(Data items)

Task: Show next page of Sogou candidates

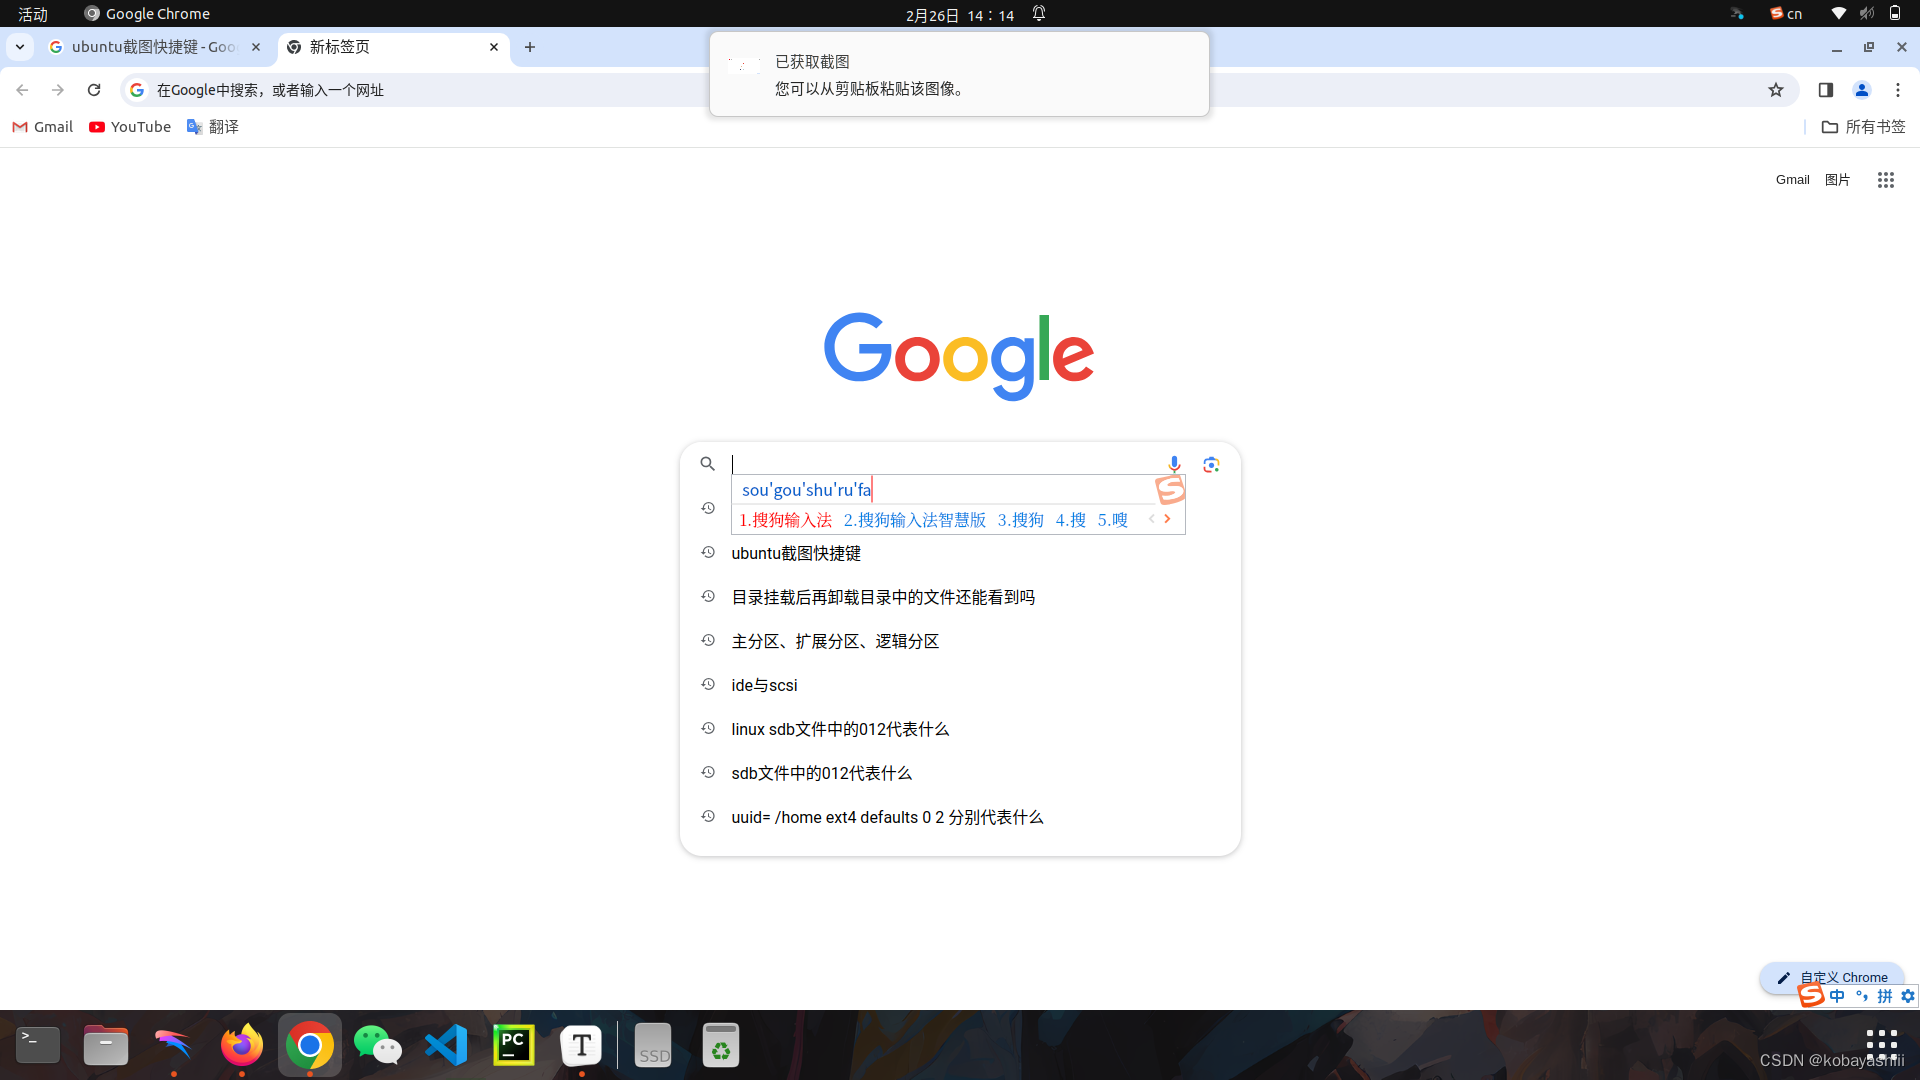Action: 1167,519
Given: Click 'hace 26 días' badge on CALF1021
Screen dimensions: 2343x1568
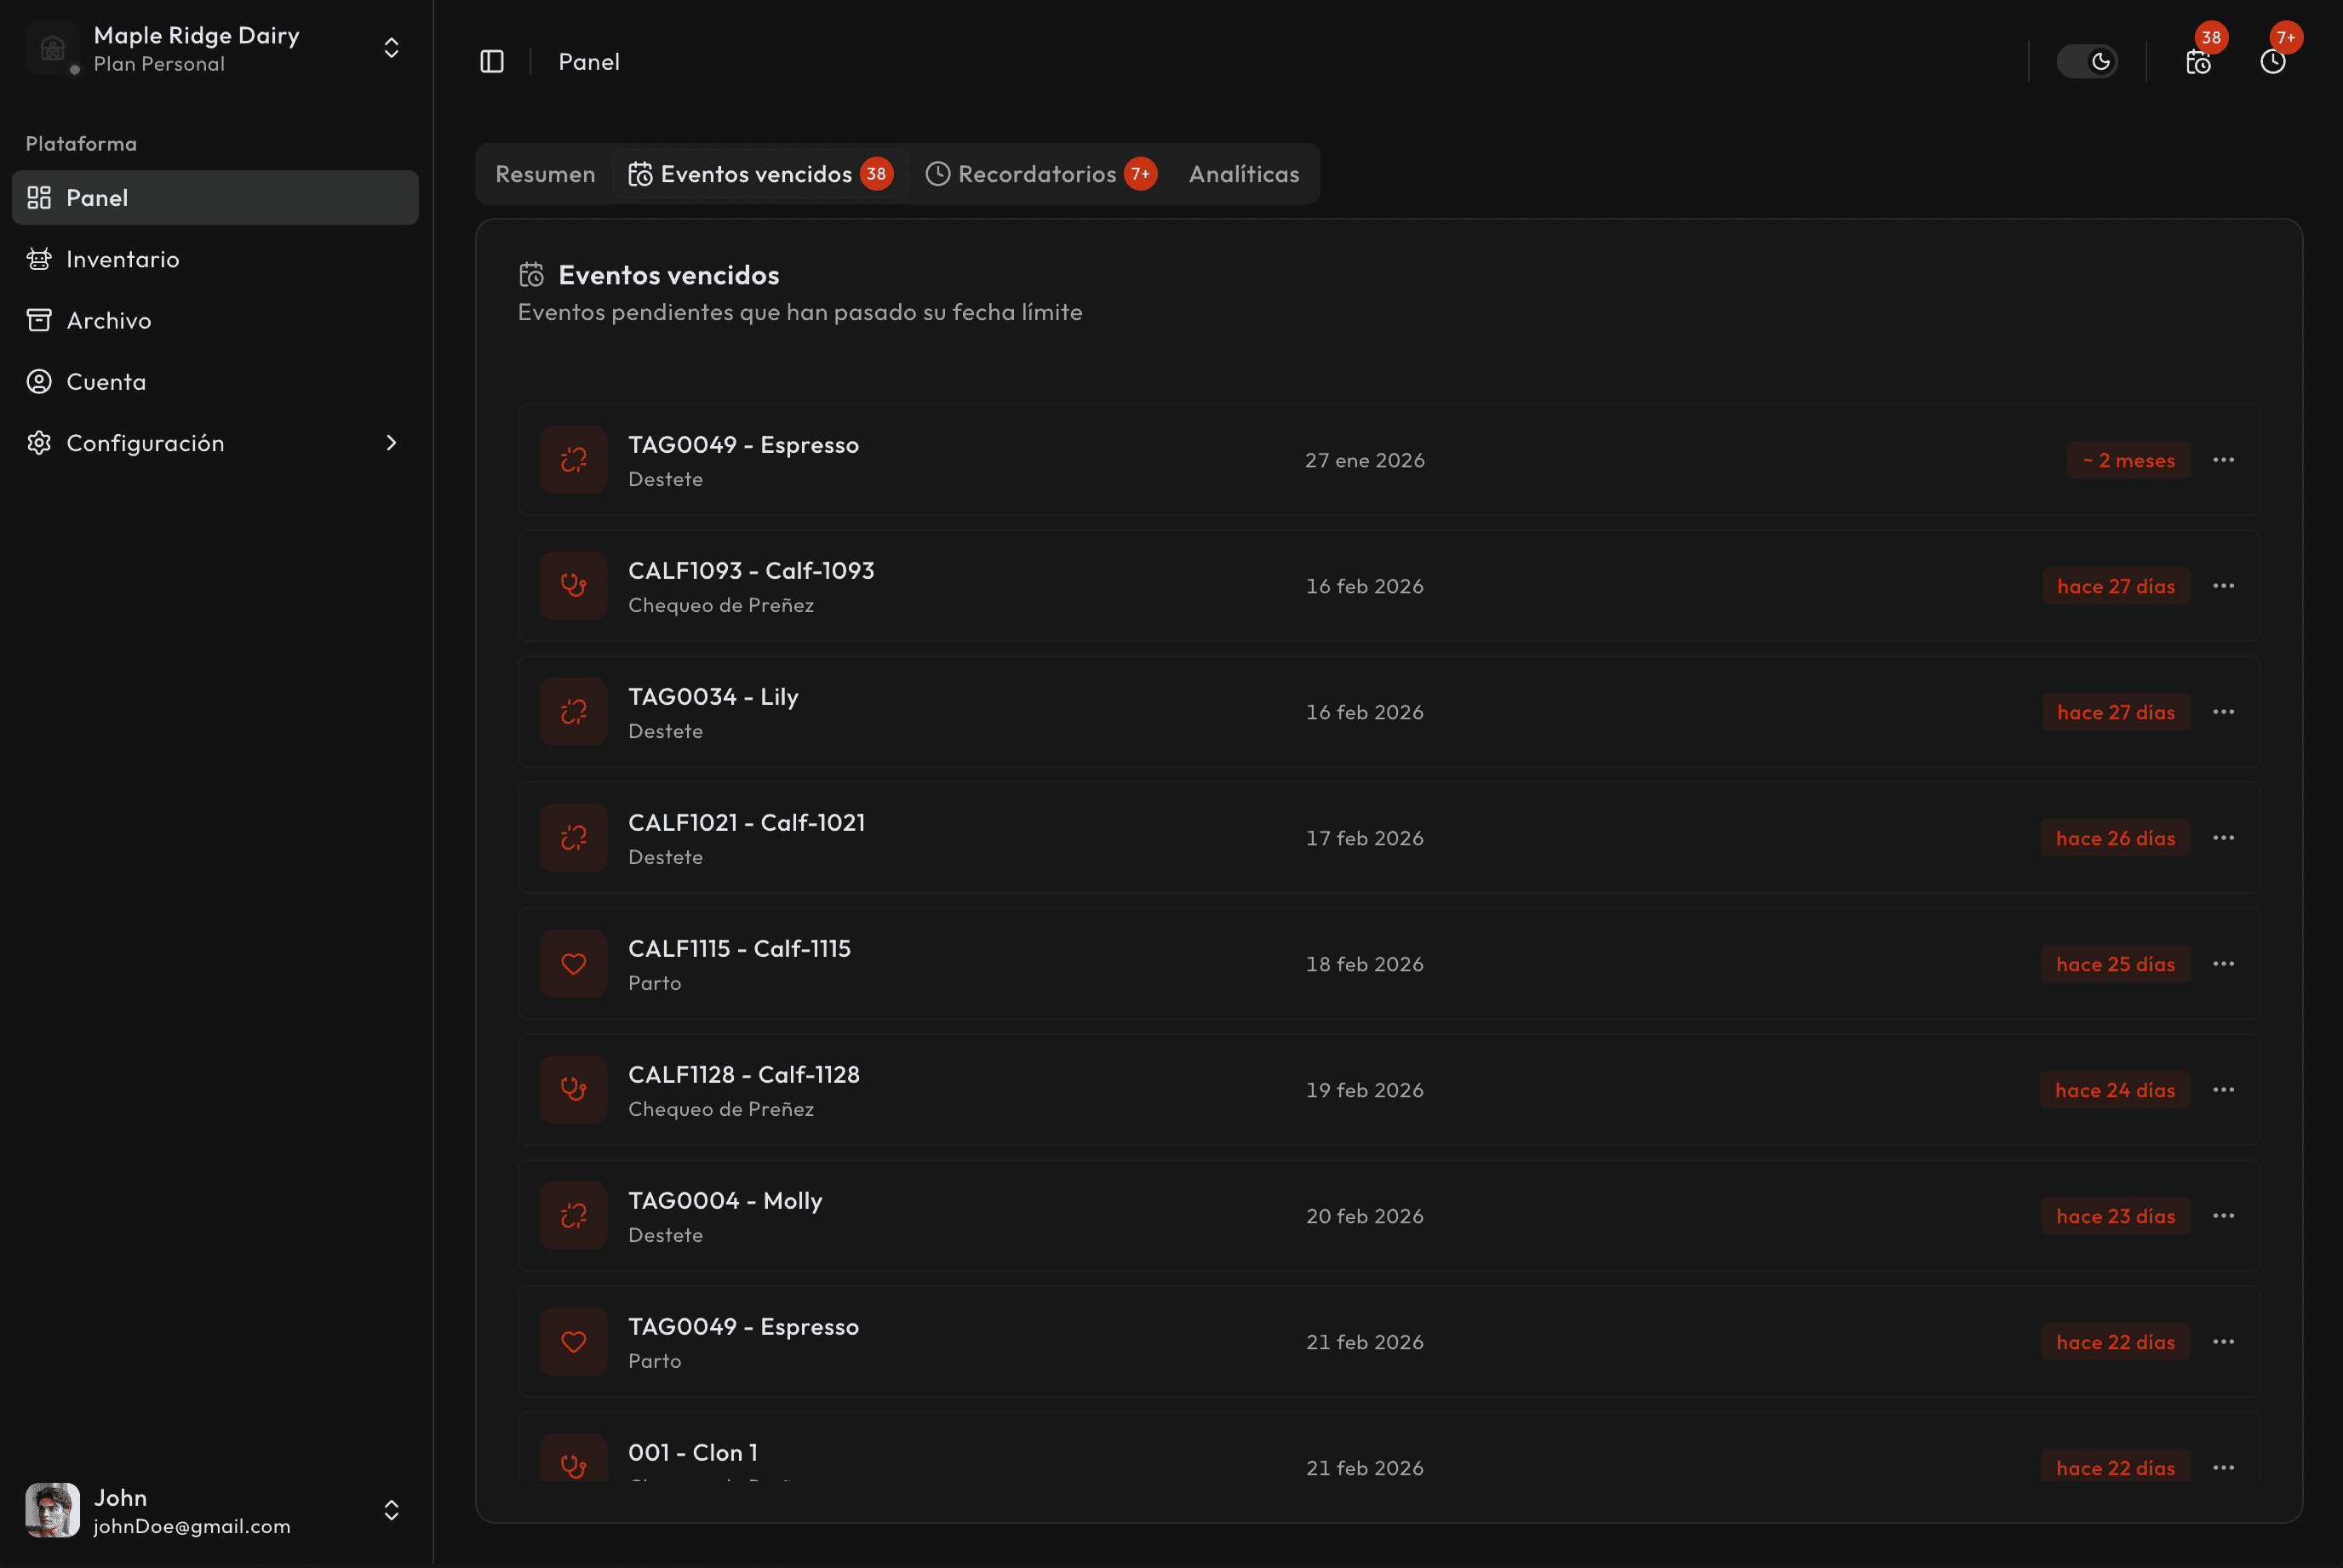Looking at the screenshot, I should 2114,838.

- Aim of the exercise: Your reply must match the data above line for line, except that it holds no pictures.

- Worked solution:
Task: Show next page of Sogou candidates

Action: 1167,519
Given: Click 'hace 26 días' badge on CALF1021
Screen dimensions: 2343x1568
Looking at the screenshot, I should 2114,838.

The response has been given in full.